The industry with the largest share of civilians employed is healthcare, with 13.8% of local workers. The second largest segment of workers is employed in retail industries with 12.3%. Finance and insurance are in third place with 9.7%, while hospitality remains at 8.6%. These industries are led because there is a strong group of companies, the growth potential of these industries is high, and Jacksonville has advantages that are especially attractive to these industries.
The large financial services cluster is one of the main customers of information technology companies in the area. Thanks to Jacksonville's established utilities, highly reliable electricity and water are offered at very competitive rates. Similarly, the Special Funds of the Area of Specific Economic Development are designed to induce the location of projects of high economic value in critical areas of Jacksonville. Headquartered in Jacksonville, FL, FIS currently has more than 55,000 employees worldwide and more than 20,000 customers in more than 130 countries.
Approximately 11 percent of all workers in Jacksonville are employed in the insurance and financial services group, more than in Tampa, Orlando and Miami. The medical products and services industry is a vibrant and growing sector, especially in Jacksonville. The Jacksonville Regional Chamber of Commerce maintains a list of the area's top employers, from those with 100 employees to No.
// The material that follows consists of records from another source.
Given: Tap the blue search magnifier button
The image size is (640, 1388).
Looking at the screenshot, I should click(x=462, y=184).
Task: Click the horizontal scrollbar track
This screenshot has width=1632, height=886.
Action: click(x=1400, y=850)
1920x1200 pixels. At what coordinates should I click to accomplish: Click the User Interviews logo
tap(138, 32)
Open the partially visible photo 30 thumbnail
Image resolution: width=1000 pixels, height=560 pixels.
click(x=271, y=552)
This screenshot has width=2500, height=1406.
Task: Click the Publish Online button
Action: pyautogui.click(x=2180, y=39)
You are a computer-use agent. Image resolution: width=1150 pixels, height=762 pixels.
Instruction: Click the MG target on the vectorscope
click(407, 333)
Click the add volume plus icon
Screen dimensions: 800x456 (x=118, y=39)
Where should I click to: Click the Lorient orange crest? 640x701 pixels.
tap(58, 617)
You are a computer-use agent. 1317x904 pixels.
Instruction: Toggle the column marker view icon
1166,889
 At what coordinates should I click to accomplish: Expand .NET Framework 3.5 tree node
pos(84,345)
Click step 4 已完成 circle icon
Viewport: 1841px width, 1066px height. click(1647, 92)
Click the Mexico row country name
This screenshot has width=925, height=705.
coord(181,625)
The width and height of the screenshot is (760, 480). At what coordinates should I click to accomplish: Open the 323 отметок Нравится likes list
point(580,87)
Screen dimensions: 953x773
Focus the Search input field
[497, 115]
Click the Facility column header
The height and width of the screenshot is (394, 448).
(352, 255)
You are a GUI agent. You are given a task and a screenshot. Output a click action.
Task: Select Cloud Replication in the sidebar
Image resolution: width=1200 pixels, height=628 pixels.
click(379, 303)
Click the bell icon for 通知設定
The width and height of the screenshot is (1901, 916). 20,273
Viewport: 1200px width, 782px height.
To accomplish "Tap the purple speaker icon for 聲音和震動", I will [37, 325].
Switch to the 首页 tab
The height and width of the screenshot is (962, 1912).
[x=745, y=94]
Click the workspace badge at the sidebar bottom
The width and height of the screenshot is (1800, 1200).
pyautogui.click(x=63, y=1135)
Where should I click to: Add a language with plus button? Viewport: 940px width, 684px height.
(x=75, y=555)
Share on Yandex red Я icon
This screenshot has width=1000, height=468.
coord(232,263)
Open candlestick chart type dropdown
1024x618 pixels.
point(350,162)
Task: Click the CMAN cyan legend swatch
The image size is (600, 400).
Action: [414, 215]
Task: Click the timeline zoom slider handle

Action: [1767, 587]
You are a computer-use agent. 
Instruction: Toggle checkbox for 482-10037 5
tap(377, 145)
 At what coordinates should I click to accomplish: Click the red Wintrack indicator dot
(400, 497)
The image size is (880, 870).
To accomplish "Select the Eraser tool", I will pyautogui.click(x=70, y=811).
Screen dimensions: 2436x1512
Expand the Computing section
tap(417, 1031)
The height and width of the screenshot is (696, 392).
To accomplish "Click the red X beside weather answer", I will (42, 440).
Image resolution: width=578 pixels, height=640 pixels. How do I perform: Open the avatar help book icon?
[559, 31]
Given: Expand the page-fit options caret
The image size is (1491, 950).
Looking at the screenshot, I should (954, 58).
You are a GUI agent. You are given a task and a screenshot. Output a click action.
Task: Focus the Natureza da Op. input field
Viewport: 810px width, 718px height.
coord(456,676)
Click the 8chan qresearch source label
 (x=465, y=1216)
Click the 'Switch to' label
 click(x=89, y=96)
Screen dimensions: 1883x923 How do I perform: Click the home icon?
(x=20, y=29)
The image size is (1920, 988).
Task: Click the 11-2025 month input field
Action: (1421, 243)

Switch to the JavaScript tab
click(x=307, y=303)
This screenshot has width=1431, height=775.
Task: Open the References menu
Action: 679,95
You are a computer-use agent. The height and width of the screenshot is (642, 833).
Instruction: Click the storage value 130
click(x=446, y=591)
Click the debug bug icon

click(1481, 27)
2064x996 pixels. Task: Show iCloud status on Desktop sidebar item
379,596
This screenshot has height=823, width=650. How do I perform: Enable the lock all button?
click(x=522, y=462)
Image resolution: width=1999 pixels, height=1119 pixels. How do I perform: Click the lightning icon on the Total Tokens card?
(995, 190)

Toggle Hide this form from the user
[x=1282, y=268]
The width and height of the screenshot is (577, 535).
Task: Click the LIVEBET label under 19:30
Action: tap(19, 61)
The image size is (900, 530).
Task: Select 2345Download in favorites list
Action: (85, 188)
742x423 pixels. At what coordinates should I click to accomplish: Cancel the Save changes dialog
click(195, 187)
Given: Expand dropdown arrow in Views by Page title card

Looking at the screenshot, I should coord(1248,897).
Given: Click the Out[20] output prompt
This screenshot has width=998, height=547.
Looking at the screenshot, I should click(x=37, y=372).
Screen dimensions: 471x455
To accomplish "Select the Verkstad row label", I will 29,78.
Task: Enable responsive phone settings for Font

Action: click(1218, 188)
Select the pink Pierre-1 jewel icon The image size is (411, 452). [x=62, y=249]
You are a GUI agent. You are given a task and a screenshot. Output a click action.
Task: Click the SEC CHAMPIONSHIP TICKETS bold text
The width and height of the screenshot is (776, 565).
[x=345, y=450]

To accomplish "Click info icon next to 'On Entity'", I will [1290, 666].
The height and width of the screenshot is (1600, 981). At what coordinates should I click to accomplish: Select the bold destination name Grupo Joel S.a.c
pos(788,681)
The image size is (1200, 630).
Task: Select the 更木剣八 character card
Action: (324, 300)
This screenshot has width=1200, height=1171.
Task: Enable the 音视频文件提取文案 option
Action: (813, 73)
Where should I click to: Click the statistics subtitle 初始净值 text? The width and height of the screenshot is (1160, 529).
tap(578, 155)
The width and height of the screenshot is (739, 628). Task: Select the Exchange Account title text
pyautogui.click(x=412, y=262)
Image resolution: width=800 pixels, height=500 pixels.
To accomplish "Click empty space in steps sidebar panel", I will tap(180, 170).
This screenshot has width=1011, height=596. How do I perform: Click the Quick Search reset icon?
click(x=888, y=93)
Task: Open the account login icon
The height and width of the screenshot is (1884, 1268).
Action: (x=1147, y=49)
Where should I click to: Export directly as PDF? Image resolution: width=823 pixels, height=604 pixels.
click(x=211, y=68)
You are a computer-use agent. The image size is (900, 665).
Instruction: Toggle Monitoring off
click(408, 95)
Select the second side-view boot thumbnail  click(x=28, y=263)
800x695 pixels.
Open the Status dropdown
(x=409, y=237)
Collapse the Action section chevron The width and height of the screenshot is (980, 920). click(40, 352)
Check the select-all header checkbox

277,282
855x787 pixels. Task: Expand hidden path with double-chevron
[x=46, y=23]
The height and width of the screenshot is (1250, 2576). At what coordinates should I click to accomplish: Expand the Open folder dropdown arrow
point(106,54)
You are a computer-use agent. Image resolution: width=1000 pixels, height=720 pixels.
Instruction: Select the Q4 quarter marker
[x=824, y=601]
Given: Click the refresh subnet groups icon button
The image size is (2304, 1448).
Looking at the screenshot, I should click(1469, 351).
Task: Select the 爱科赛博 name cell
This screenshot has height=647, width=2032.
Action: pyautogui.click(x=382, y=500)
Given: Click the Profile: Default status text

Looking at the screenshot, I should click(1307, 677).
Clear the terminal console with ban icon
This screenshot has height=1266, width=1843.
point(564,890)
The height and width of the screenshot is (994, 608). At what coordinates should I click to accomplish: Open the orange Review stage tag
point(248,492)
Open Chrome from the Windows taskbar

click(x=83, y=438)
The following is a summary of data on several key cost-of-living factors for the Jacksonville area.
Parts of downtown Jacksonville are part of the Empowerment Zone or Business Zone, each of which offers tax or wage credits to businesses based on the number of new jobs created. Jacksonville is an attractive site for expanding businesses, partly because of the abundance of workers due to immigration, natural growth, a strong military presence and the area's educational institutions. Jacksonville is a natural environment to support the IT industry with its excellent educational infrastructure and qualified staff. The following is a summary of workforce data for the greater Jacksonville area, 2003 annual averages.
Rapid access to growing domestic markets is why many supply chain logistics companies have made Jacksonville their home. Port improvements since the late 19th century have made Jacksonville a major military and civilian deep-sea port. For companies that rely on logistics and intermodal capacity, few communities can compare to Jacksonville, the gateway to Florida and the southeastern United States.